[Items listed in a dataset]
===============

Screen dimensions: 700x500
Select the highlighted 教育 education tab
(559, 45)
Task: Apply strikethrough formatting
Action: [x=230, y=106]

===============

_THE PROBLEM_
Copy out the records once more, with nothing altered.

_WRITTEN ANSWER_
Screen dimensions: 700x500
Select the highlighted 教育 education tab
(559, 45)
Task: Apply strikethrough formatting
Action: [x=230, y=106]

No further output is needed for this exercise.